(Beginning of Entries supplied)
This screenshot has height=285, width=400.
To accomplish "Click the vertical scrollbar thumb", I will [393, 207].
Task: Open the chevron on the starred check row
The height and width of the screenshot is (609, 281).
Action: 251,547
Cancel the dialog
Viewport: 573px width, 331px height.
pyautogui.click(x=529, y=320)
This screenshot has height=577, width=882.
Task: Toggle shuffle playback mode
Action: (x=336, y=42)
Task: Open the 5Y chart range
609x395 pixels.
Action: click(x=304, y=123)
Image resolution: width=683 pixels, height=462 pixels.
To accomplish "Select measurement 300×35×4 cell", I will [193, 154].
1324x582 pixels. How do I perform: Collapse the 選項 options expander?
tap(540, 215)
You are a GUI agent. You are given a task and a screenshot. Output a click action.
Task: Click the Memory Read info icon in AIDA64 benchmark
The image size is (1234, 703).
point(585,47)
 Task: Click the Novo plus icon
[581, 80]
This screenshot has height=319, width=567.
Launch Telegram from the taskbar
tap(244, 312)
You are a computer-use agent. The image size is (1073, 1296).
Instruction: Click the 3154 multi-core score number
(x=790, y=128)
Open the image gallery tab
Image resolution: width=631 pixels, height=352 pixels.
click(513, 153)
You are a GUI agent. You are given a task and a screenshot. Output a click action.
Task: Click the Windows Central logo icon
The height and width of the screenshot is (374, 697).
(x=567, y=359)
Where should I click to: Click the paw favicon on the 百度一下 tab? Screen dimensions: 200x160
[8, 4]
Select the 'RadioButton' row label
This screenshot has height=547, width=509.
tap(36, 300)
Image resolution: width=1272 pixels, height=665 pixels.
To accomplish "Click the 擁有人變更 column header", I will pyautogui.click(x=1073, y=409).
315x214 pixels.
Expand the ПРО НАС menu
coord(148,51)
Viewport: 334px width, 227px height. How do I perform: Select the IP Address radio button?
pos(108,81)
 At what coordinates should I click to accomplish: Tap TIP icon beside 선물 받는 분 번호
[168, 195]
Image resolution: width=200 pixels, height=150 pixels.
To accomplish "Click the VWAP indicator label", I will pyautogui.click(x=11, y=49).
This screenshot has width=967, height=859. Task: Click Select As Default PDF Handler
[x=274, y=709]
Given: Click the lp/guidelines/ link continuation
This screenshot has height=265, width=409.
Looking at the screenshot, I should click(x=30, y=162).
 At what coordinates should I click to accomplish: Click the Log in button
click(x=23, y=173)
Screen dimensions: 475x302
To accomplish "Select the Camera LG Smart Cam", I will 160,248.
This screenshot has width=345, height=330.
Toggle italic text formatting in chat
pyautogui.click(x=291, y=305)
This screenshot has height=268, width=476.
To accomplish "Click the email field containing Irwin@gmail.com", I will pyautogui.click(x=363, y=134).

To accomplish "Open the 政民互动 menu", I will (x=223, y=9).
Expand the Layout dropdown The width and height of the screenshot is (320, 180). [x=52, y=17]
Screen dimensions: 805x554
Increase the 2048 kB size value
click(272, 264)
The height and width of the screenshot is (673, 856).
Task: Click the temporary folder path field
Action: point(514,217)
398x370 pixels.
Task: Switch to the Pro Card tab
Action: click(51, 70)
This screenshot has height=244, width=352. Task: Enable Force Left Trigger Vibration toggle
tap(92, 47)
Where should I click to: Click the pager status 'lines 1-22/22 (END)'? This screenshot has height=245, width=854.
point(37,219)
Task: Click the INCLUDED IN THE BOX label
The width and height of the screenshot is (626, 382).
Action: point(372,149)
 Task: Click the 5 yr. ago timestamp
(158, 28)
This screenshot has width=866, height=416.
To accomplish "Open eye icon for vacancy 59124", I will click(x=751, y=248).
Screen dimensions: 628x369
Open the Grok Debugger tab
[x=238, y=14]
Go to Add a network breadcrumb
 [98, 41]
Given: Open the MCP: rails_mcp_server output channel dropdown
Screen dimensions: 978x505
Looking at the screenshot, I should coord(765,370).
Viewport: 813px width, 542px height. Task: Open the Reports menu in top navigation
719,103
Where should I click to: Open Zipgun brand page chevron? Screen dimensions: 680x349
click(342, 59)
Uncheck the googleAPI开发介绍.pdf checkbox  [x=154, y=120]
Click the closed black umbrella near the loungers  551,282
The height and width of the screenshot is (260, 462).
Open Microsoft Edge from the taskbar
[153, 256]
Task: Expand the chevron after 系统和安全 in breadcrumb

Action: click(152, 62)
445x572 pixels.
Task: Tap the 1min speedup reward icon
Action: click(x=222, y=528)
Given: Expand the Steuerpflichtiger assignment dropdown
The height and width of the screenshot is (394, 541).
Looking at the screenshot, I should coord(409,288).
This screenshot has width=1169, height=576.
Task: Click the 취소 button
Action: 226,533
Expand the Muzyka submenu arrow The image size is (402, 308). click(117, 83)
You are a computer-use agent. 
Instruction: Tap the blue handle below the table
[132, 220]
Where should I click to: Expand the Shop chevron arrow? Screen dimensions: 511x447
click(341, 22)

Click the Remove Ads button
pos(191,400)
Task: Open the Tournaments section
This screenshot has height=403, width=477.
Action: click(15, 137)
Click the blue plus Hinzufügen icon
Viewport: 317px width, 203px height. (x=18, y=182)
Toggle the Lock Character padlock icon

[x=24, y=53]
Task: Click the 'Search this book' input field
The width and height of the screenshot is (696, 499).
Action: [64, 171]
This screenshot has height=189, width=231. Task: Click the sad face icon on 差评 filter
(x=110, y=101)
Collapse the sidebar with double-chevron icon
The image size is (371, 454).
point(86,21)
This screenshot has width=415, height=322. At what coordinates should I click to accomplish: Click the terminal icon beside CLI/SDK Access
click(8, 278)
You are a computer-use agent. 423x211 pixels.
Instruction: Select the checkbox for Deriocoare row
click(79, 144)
(End of Entries supplied)
_Exercise description_: An exact repetition of the data above is all that is needed.

_Solution for this problem_:
This screenshot has height=285, width=400.
To accomplish "Click the vertical scrollbar thumb", I will [393, 207].
Task: Open the chevron on the starred check row
The height and width of the screenshot is (609, 281).
Action: 251,547
Cancel the dialog
Viewport: 573px width, 331px height.
pyautogui.click(x=529, y=320)
This screenshot has height=577, width=882.
Task: Toggle shuffle playback mode
Action: (x=336, y=42)
Task: Open the 5Y chart range
609x395 pixels.
Action: click(x=304, y=123)
Image resolution: width=683 pixels, height=462 pixels.
To accomplish "Select measurement 300×35×4 cell", I will [193, 154].
1324x582 pixels. How do I perform: Collapse the 選項 options expander?
tap(540, 215)
You are a GUI agent. You are given a task and a screenshot. Output a click action.
Task: Click the Memory Read info icon in AIDA64 benchmark
The image size is (1234, 703).
point(585,47)
 Task: Click the Novo plus icon
[581, 80]
This screenshot has height=319, width=567.
Launch Telegram from the taskbar
tap(244, 312)
You are a computer-use agent. The image size is (1073, 1296).
Instruction: Click the 3154 multi-core score number
(x=790, y=128)
Open the image gallery tab
Image resolution: width=631 pixels, height=352 pixels.
click(513, 153)
You are a GUI agent. You are given a task and a screenshot. Output a click action.
Task: Click the Windows Central logo icon
The height and width of the screenshot is (374, 697).
(x=567, y=359)
Where should I click to: Click the paw favicon on the 百度一下 tab? Screen dimensions: 200x160
[8, 4]
Select the 'RadioButton' row label
This screenshot has height=547, width=509.
tap(36, 300)
Image resolution: width=1272 pixels, height=665 pixels.
To accomplish "Click the 擁有人變更 column header", I will pyautogui.click(x=1073, y=409).
315x214 pixels.
Expand the ПРО НАС menu
coord(148,51)
Viewport: 334px width, 227px height. How do I perform: Select the IP Address radio button?
pos(108,81)
 At what coordinates should I click to accomplish: Tap TIP icon beside 선물 받는 분 번호
[168, 195]
Image resolution: width=200 pixels, height=150 pixels.
To accomplish "Click the VWAP indicator label", I will pyautogui.click(x=11, y=49).
This screenshot has width=967, height=859. Task: Click Select As Default PDF Handler
[x=274, y=709]
Given: Click the lp/guidelines/ link continuation
This screenshot has height=265, width=409.
Looking at the screenshot, I should click(x=30, y=162).
 At what coordinates should I click to accomplish: Click the Log in button
click(x=23, y=173)
Screen dimensions: 475x302
To accomplish "Select the Camera LG Smart Cam", I will 160,248.
This screenshot has width=345, height=330.
Toggle italic text formatting in chat
pyautogui.click(x=291, y=305)
This screenshot has height=268, width=476.
To accomplish "Click the email field containing Irwin@gmail.com", I will pyautogui.click(x=363, y=134).

To accomplish "Open the 政民互动 menu", I will (x=223, y=9).
Expand the Layout dropdown The width and height of the screenshot is (320, 180). [x=52, y=17]
Screen dimensions: 805x554
Increase the 2048 kB size value
click(272, 264)
The height and width of the screenshot is (673, 856).
Task: Click the temporary folder path field
Action: point(514,217)
398x370 pixels.
Task: Switch to the Pro Card tab
Action: click(51, 70)
This screenshot has height=244, width=352. Task: Enable Force Left Trigger Vibration toggle
tap(92, 47)
Where should I click to: Click the pager status 'lines 1-22/22 (END)'? This screenshot has height=245, width=854.
point(37,219)
Task: Click the INCLUDED IN THE BOX label
The width and height of the screenshot is (626, 382).
Action: point(372,149)
 Task: Click the 5 yr. ago timestamp
(158, 28)
This screenshot has width=866, height=416.
To accomplish "Open eye icon for vacancy 59124", I will click(x=751, y=248).
Screen dimensions: 628x369
Open the Grok Debugger tab
[x=238, y=14]
Go to Add a network breadcrumb
 [98, 41]
Given: Open the MCP: rails_mcp_server output channel dropdown
Screen dimensions: 978x505
Looking at the screenshot, I should coord(765,370).
Viewport: 813px width, 542px height. Task: Open the Reports menu in top navigation
719,103
Where should I click to: Open Zipgun brand page chevron? Screen dimensions: 680x349
click(342, 59)
Uncheck the googleAPI开发介绍.pdf checkbox  [x=154, y=120]
Click the closed black umbrella near the loungers  551,282
The height and width of the screenshot is (260, 462).
Open Microsoft Edge from the taskbar
[153, 256]
Task: Expand the chevron after 系统和安全 in breadcrumb

Action: click(152, 62)
445x572 pixels.
Task: Tap the 1min speedup reward icon
Action: click(x=222, y=528)
Given: Expand the Steuerpflichtiger assignment dropdown
The height and width of the screenshot is (394, 541).
Looking at the screenshot, I should coord(409,288).
This screenshot has width=1169, height=576.
Task: Click the 취소 button
Action: 226,533
Expand the Muzyka submenu arrow The image size is (402, 308). click(117, 83)
You are a computer-use agent. 
Instruction: Tap the blue handle below the table
[132, 220]
Where should I click to: Expand the Shop chevron arrow? Screen dimensions: 511x447
click(341, 22)

Click the Remove Ads button
pos(191,400)
Task: Open the Tournaments section
This screenshot has height=403, width=477.
Action: click(15, 137)
Click the blue plus Hinzufügen icon
Viewport: 317px width, 203px height. (x=18, y=182)
Toggle the Lock Character padlock icon

[x=24, y=53]
Task: Click the 'Search this book' input field
The width and height of the screenshot is (696, 499).
Action: [64, 171]
This screenshot has height=189, width=231. Task: Click the sad face icon on 差评 filter
(x=110, y=101)
Collapse the sidebar with double-chevron icon
The image size is (371, 454).
point(86,21)
This screenshot has width=415, height=322. At what coordinates should I click to accomplish: Click the terminal icon beside CLI/SDK Access
click(8, 278)
You are a computer-use agent. 423x211 pixels.
Instruction: Select the checkbox for Deriocoare row
click(79, 144)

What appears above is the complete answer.